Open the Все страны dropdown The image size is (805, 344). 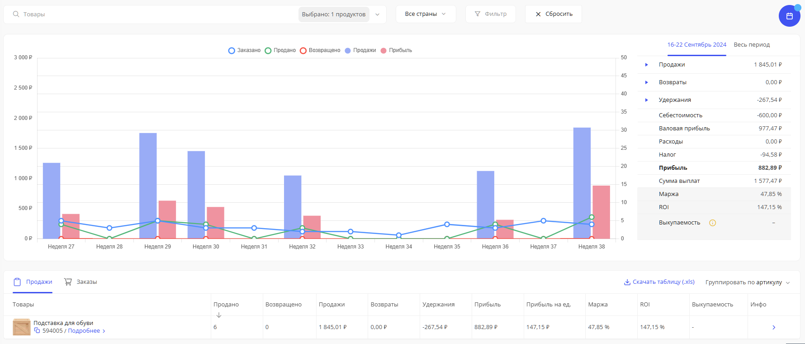(x=425, y=14)
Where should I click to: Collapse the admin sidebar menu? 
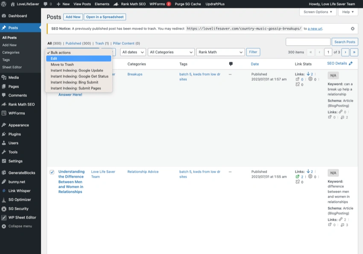[20, 226]
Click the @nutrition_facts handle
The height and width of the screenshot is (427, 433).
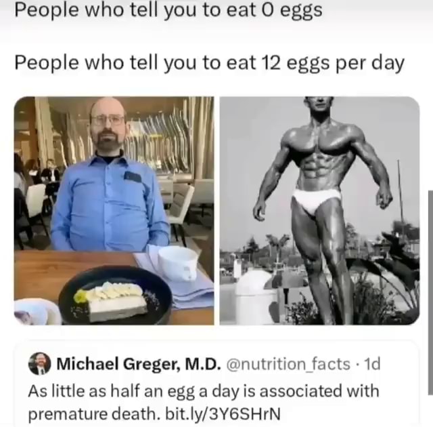pos(288,364)
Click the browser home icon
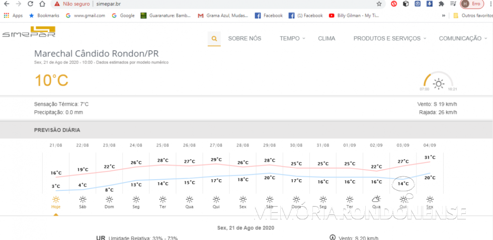The width and height of the screenshot is (493, 240). click(x=42, y=4)
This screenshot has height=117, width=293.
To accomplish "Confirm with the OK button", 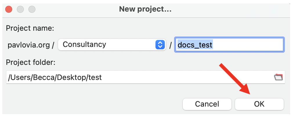I will pos(259,104).
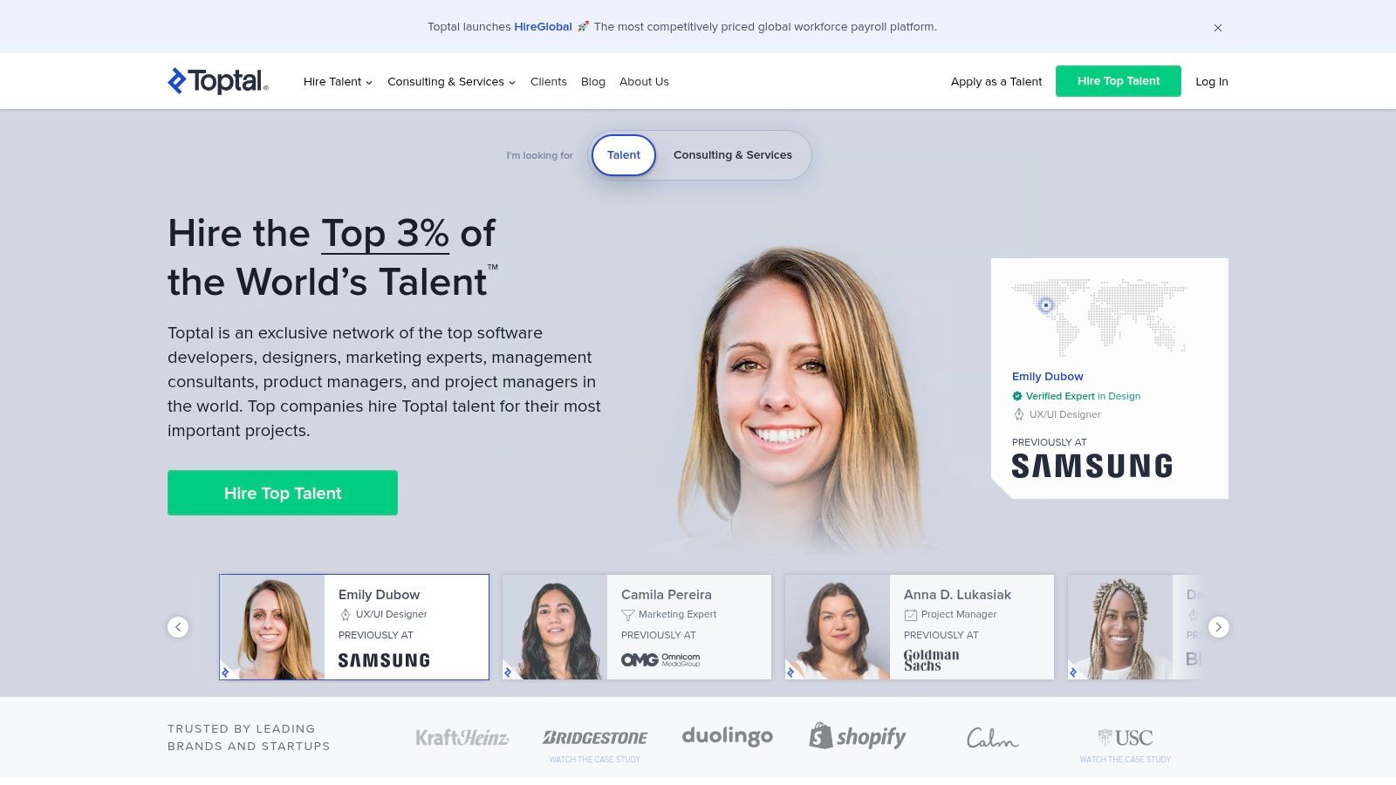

| Task item |
Nothing outside the stretch above, from the line with "The height and" through the line with "This screenshot has height=117, width=293.", is set down. Transcribe that stretch exactly, ends included, but not its pictures.

| Response |
The height and width of the screenshot is (427, 433).
pos(288,364)
Click the browser home icon
The width and height of the screenshot is (493, 240). click(x=42, y=4)
This screenshot has height=117, width=293.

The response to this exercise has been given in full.